- **Data in this exercise**:
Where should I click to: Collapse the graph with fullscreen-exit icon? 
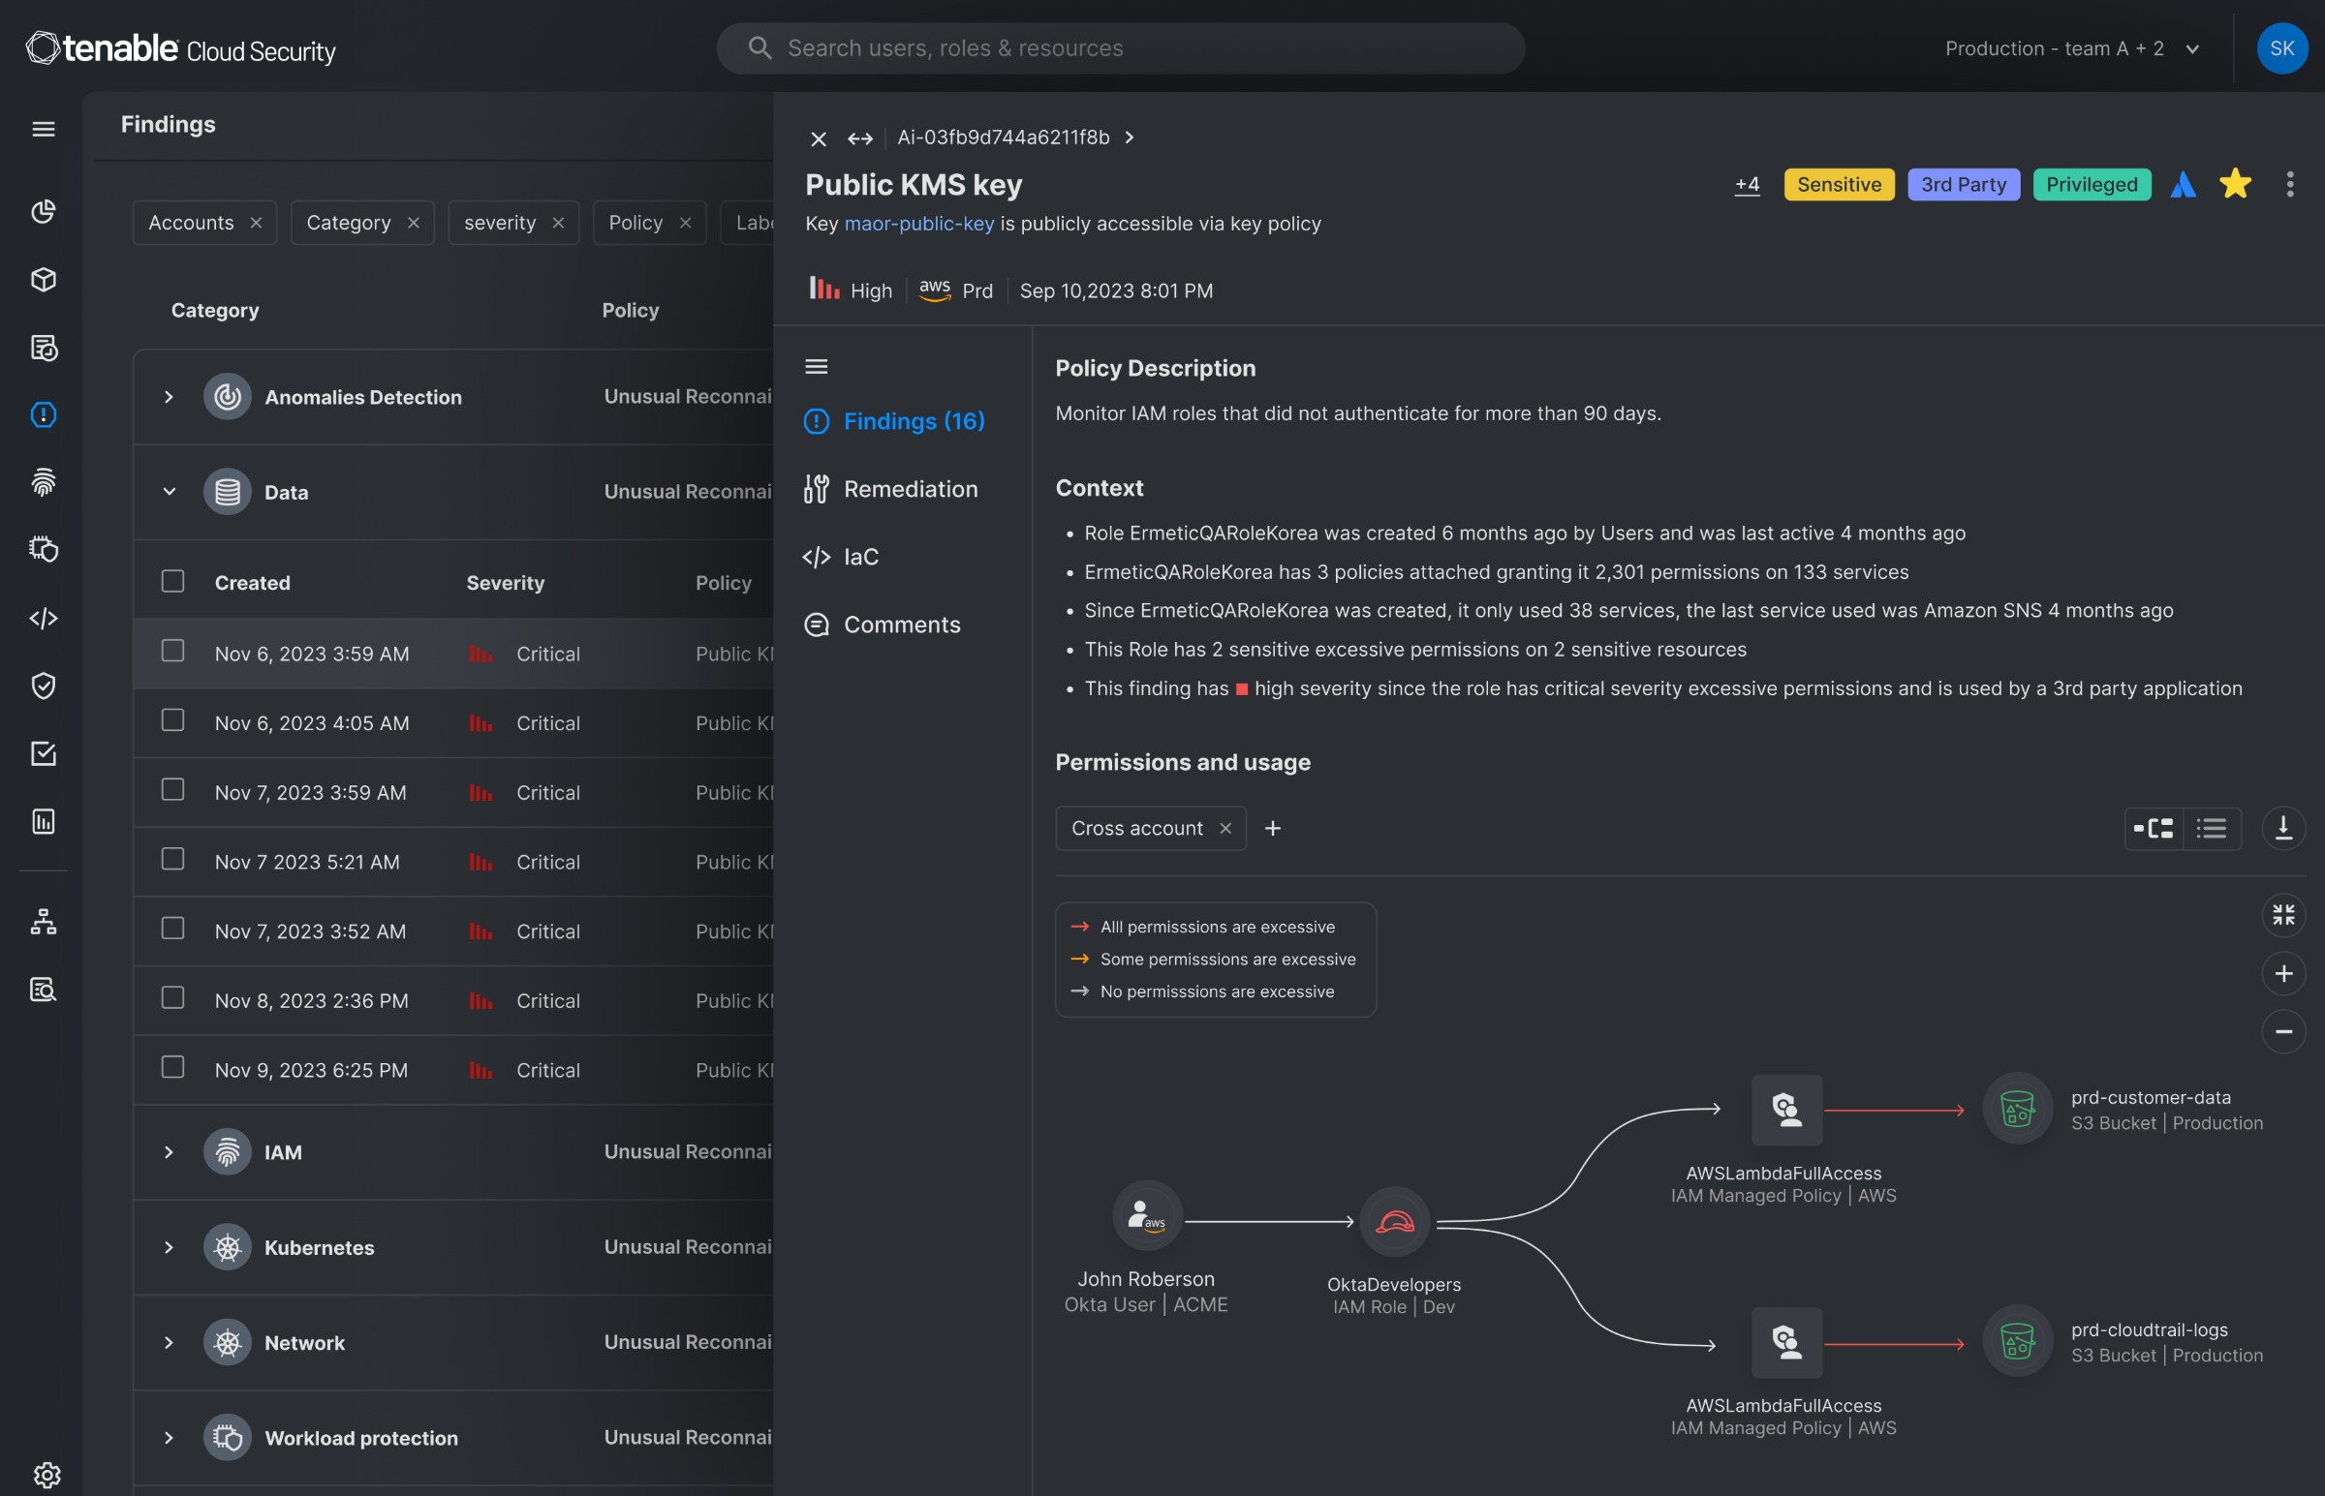point(2282,915)
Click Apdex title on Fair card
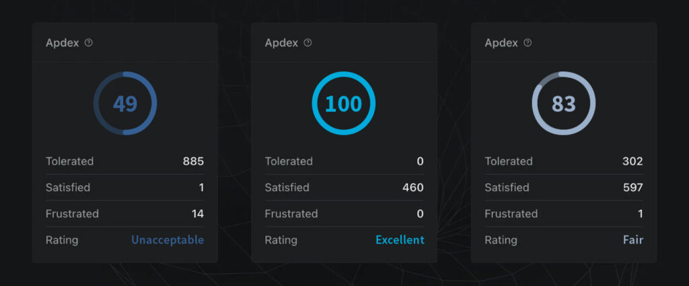Image resolution: width=689 pixels, height=286 pixels. (x=501, y=43)
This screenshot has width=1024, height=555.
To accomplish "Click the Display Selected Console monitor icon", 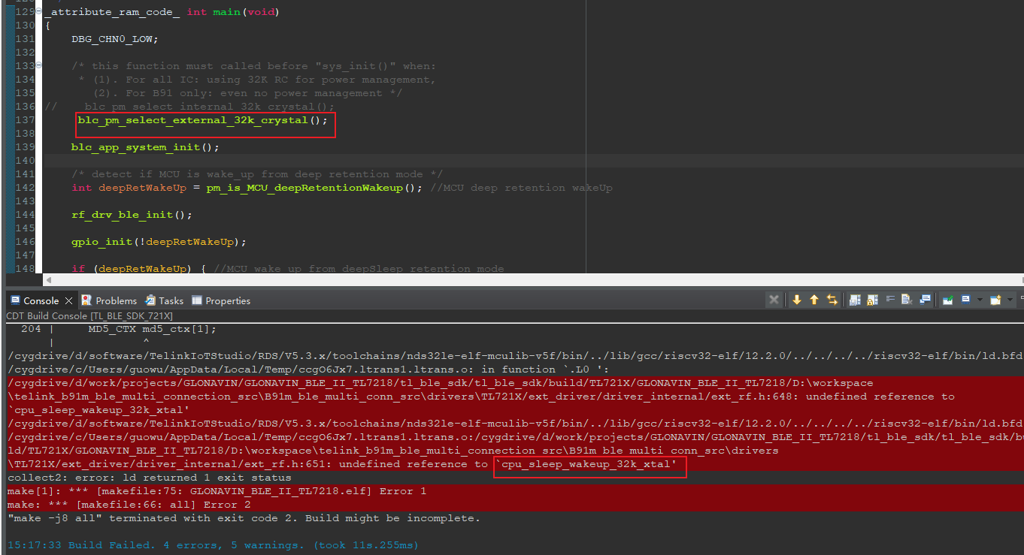I will 966,300.
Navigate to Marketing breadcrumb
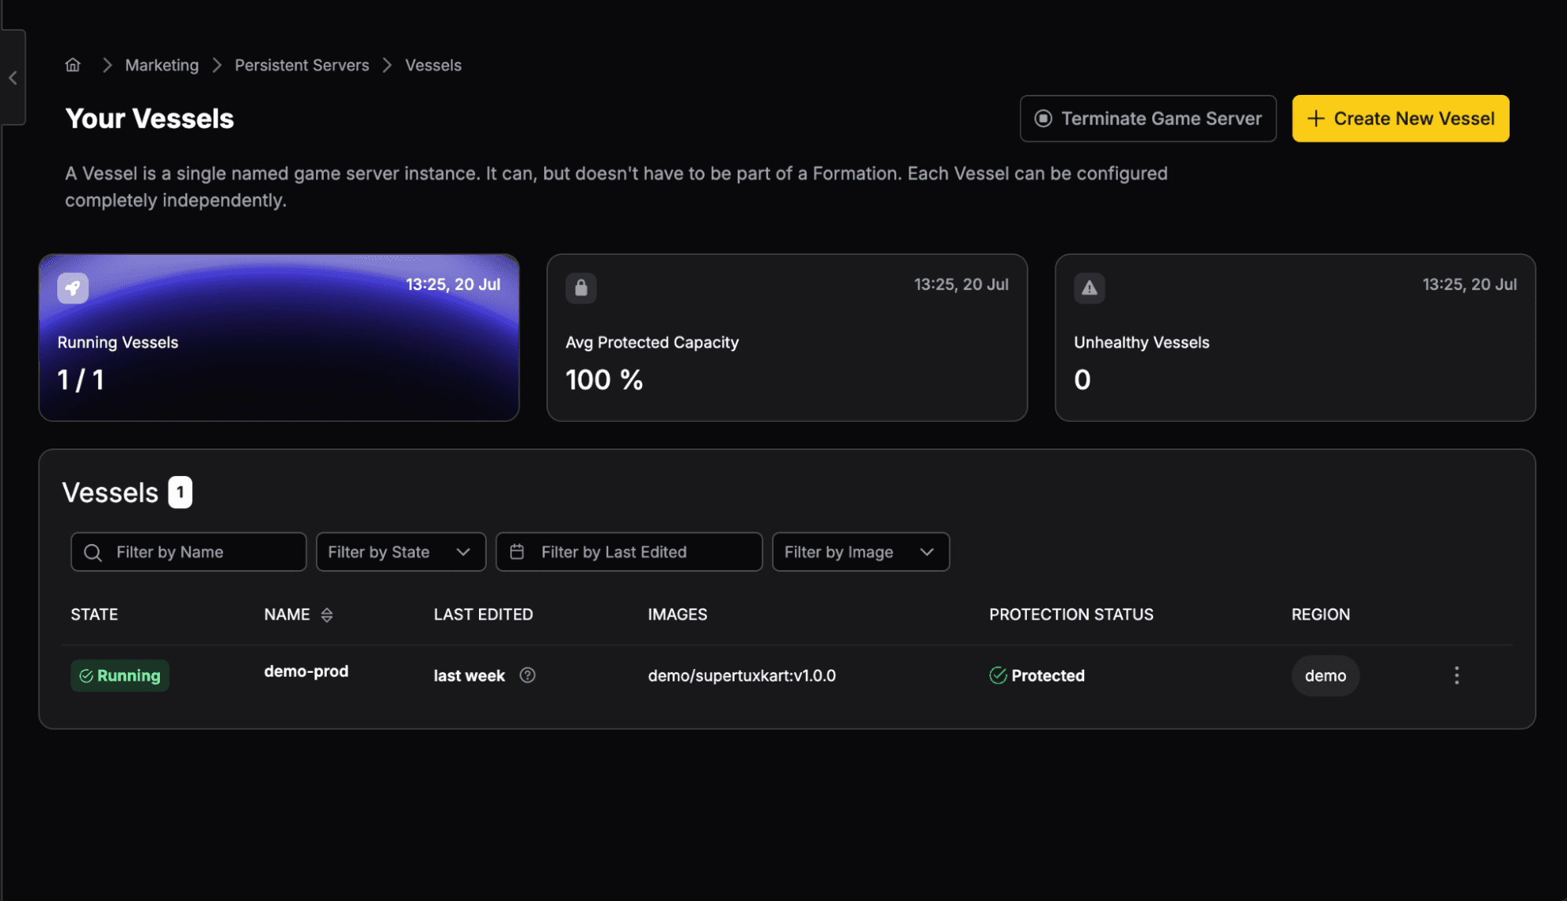 (x=161, y=65)
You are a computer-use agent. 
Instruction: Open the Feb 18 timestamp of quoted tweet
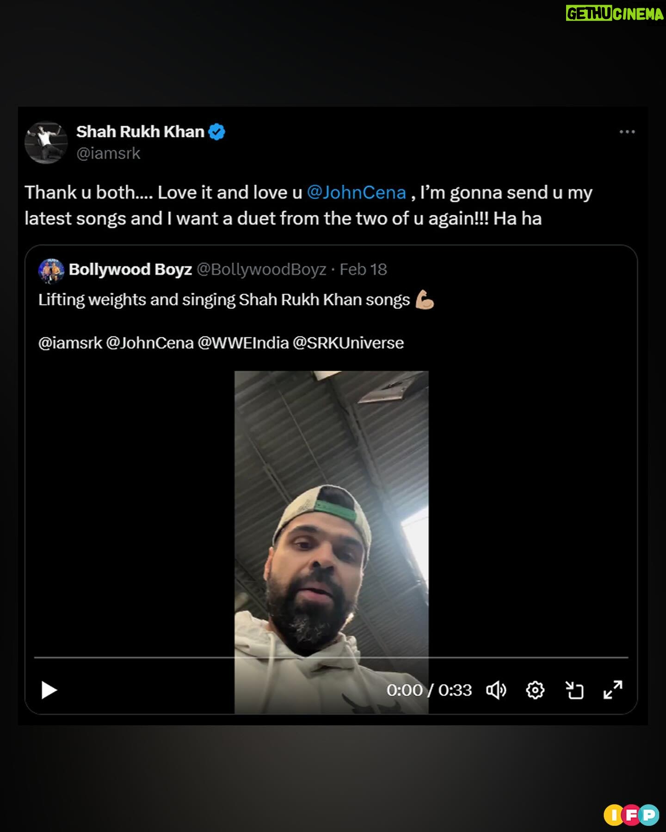(363, 269)
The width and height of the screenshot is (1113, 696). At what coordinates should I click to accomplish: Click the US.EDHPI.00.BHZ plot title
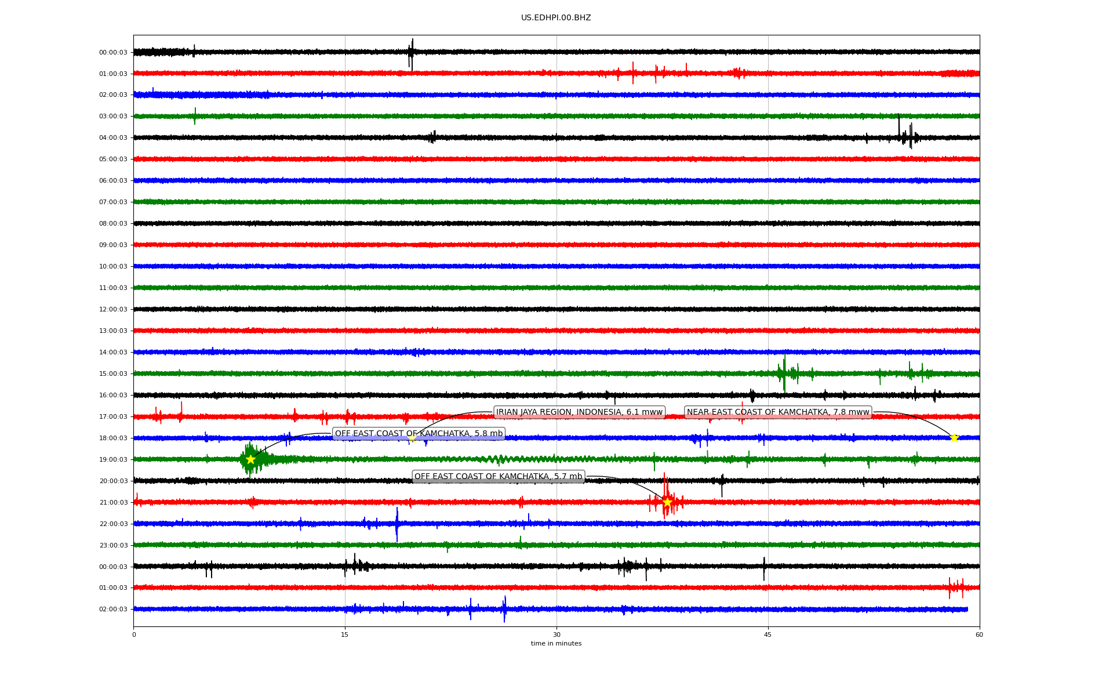(x=556, y=18)
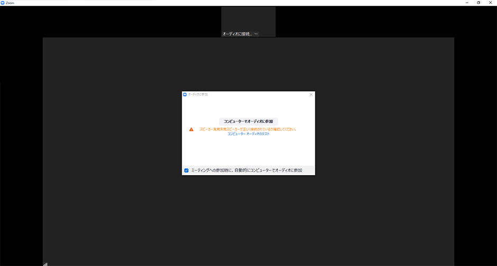
Task: Click the オーディオに参加 dialog title text
Action: click(x=198, y=94)
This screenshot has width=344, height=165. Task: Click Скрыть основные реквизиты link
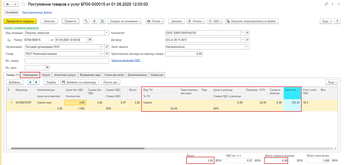click(x=19, y=28)
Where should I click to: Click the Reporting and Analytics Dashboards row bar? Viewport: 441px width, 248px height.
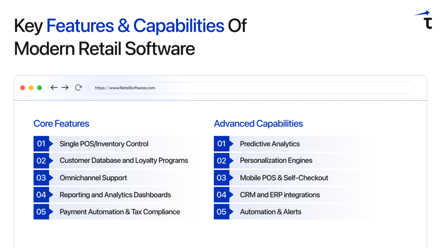pos(115,195)
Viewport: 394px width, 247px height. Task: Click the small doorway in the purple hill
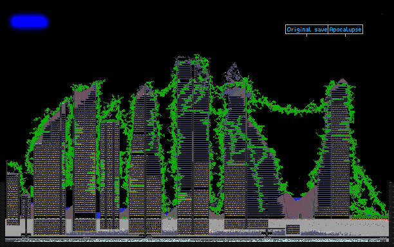tap(300, 216)
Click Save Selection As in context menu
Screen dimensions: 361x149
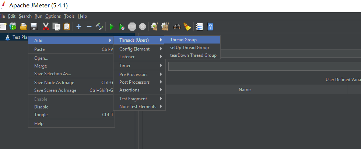tap(53, 74)
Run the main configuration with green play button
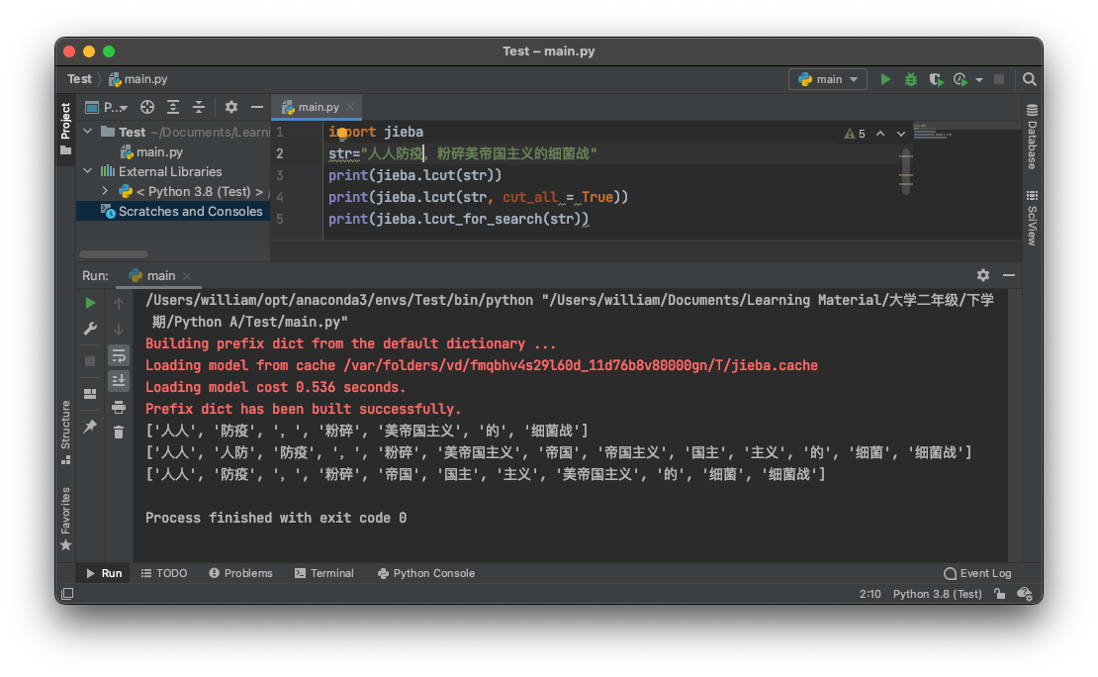The height and width of the screenshot is (677, 1098). point(885,79)
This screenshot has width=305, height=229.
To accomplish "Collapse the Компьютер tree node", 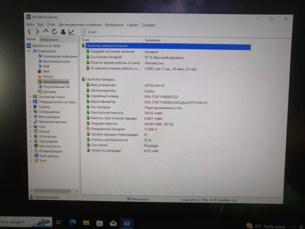I will pyautogui.click(x=29, y=51).
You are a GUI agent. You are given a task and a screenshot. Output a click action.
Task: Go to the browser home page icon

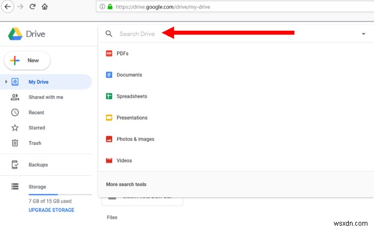45,7
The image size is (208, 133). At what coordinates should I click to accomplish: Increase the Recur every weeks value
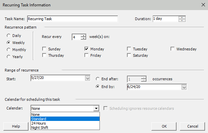(83, 36)
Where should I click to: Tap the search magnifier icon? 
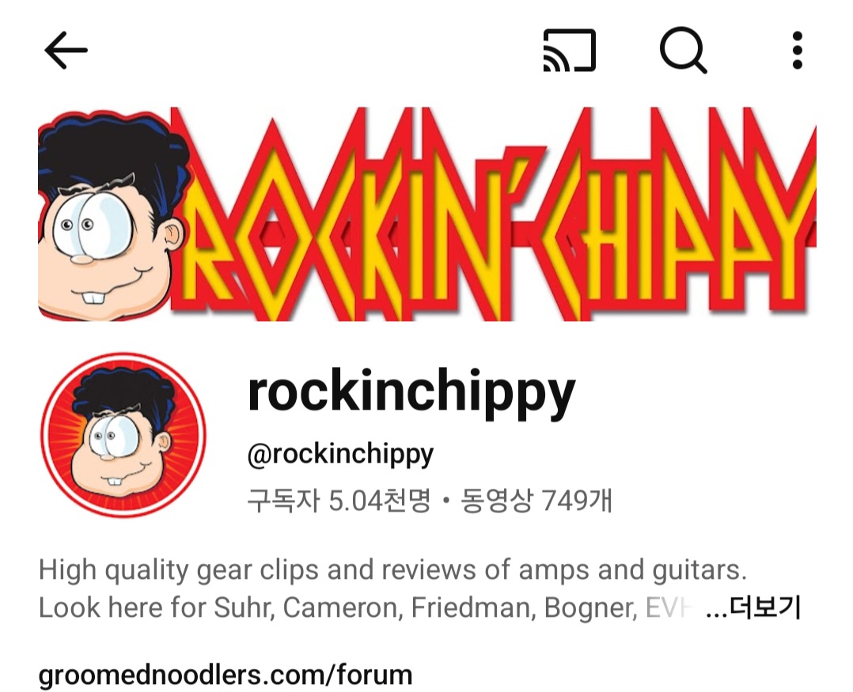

- **What to work on**:
Copy out everything from the line containing "Viewport: 394px width, 247px" down to the line containing "tap(53, 74)", text and answers alike, shifting every coordinate in the answers by -56. Leave the pictures out.

- **Response**:
Viewport: 394px width, 247px height. Task: Click the small doorway in the purple hill
tap(244, 160)
Click Save Selection As in context menu
Screen dimensions: 361x149
tap(-3, 18)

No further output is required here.